A real‑time clip shows the jellyfish performing classic “bell‑style” motions, gliding and bobbing through water with the same effortless grace you’d expect from the real creature, only with a tech twist.

Meet the Swarm of Soft‑Worm Robots

Who invented the worm? A clever crew at Cornell University that decided “Why not build a flexible robot that looks like a snake but can tackle water and earth?”

What makes this worm so cool

• Modular make‑up – every section is a mini‑robot with a motor and a tiny tendon‑actuator that bend like a muscle.
• Full‑body swimming – the segments slide, expand, and contract to glide through water like a living sea serpent.
• Transformers on land – once the water part is done, the same body turns into a rubber‑like crawler that can squeeze into tight spots.

Challenges When the Worm Hits the Dry Floor

In the lab, the engineers found the big surprise: wet robots don’t need a hard skeleton. Because the water gives them all the support they need, the robot’s body can be made mostly of soft materials. As soon as it lands, it suddenly has to bear its own weight. The transition forces the team to rethink how to keep the worm stable on land.

Why This Matters

• Shows how soft robotics can push the boundaries of the environment.
• Sets the stage for future multi‑surface exploration – imagine underwater drones that can hop onto trucks or walk across rugged terrain.

So, if you ever see a worm swimming and then crawling, remember: it’s not just a bug—it’s a lab‑grown marvel designed by Cornell scientists to blend fluid and terrestrial adventures in one sleek, sucker‑powered package.

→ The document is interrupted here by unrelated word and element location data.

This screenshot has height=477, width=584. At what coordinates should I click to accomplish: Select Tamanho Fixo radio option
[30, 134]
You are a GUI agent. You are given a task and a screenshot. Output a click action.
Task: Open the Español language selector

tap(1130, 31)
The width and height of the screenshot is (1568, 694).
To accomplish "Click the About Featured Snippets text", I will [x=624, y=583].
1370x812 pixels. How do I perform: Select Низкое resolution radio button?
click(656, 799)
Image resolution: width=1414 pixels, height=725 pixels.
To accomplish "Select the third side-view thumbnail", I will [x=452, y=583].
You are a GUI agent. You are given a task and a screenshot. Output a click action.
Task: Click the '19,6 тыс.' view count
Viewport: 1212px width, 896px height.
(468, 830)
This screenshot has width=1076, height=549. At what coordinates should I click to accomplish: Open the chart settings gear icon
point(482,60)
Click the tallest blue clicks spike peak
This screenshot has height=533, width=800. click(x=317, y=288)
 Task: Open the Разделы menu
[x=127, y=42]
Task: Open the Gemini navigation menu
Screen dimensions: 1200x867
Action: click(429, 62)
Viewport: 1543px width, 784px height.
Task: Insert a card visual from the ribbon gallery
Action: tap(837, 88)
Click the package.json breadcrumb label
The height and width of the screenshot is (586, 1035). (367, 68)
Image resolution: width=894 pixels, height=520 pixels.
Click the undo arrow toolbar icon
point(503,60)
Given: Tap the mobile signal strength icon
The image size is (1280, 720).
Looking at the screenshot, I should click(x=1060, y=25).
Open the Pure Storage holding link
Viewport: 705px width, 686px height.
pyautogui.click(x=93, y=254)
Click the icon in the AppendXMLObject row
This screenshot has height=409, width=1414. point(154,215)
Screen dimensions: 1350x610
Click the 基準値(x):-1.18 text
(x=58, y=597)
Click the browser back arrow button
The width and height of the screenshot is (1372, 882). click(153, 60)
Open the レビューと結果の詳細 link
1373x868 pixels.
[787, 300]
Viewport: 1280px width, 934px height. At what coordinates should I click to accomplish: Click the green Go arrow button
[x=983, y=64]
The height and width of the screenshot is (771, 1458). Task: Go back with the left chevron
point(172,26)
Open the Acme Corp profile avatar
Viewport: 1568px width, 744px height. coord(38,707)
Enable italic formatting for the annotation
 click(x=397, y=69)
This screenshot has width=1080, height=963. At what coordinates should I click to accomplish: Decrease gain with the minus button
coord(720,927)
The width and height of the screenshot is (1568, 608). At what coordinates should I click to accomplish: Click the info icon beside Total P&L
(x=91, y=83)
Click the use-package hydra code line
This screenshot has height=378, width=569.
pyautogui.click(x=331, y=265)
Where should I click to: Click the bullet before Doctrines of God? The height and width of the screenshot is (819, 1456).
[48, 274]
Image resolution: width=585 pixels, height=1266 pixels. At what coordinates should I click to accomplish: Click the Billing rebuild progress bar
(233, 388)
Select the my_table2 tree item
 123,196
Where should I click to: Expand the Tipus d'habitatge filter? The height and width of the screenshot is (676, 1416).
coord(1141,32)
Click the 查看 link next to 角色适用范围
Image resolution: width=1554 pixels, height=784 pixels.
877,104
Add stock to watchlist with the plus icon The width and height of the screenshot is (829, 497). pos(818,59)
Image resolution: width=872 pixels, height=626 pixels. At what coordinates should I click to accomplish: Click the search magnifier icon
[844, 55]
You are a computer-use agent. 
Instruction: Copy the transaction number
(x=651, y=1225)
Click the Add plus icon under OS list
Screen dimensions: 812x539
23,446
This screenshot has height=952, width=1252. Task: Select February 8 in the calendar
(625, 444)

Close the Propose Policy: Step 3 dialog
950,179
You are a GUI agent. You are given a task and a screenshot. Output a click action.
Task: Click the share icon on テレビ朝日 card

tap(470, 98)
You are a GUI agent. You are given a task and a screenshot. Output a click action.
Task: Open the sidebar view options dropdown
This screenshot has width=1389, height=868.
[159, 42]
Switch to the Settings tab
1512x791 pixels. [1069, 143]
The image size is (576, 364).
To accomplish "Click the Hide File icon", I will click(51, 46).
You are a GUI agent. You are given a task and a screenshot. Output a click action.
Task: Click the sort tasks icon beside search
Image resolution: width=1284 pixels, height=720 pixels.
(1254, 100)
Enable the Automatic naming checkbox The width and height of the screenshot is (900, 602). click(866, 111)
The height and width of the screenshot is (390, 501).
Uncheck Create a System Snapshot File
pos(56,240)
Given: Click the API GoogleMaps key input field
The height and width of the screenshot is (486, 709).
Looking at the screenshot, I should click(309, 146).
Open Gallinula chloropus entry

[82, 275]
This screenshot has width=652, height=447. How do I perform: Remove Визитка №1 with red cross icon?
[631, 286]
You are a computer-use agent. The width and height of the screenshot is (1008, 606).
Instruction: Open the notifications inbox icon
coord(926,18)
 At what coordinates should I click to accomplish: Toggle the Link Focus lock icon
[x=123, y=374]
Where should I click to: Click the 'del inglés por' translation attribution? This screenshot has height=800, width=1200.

Tech and VC heavyweights join the Disrupt 2025 agenda

Netflix, ElevenLabs, Wayve, Sequoia Capital, Elad Gil — just a few of the heavy hitters joining the Disrupt 2025 agenda. They’re here to deliver the insights that fuel startup growth and sharpen your edge. Don’t miss the 20th anniversary of TechCrunch Disrupt, and a chance to learn from the top voices in tech — grab your ticket now and save up to $600+ before prices rise.

Tech and VC heavyweights join the Disrupt 2025 agenda

Netflix, ElevenLabs, Wayve, Sequoia Capital — just a few of the heavy hitters joining the Disrupt 2025 agenda. They’re here to deliver the insights that fuel startup growth and sharpen your edge. Don’t miss the 20th anniversary of TechCrunch Disrupt, and a chance to learn from the top voices in tech — grab your ticket now and save up to $675 before prices rise.

From Reef to Reality: The Grand Evolution Comedy

It’s a wild ride: “This is how life on land evolved,” our fearless guide, Shepherd, declares. “We start with the fish, then a simple organism takes the stage, and the ground provides the supportive stage. The worm is a simple organism, but it has more degrees of freedom.”

Evolution’s Big Three Act

• Fish Heist: The ocean’s first performers—swimmers with gills—steal the show.
• Simple Org’s Debut: A humble creature steps onto the land, carrying a light carpet of support.
• Worm’s Twisty Finale: With extra wiggle power, the worm flexes out of the garden, proving that simplicity can be wildly entertaining.

Why It Matters

From scales to sliders, each creature has added a new chapter to the saga of life—reminding us that evolution isn’t just a science, it’s a one‑human, widget‑world drama that keeps surprising us.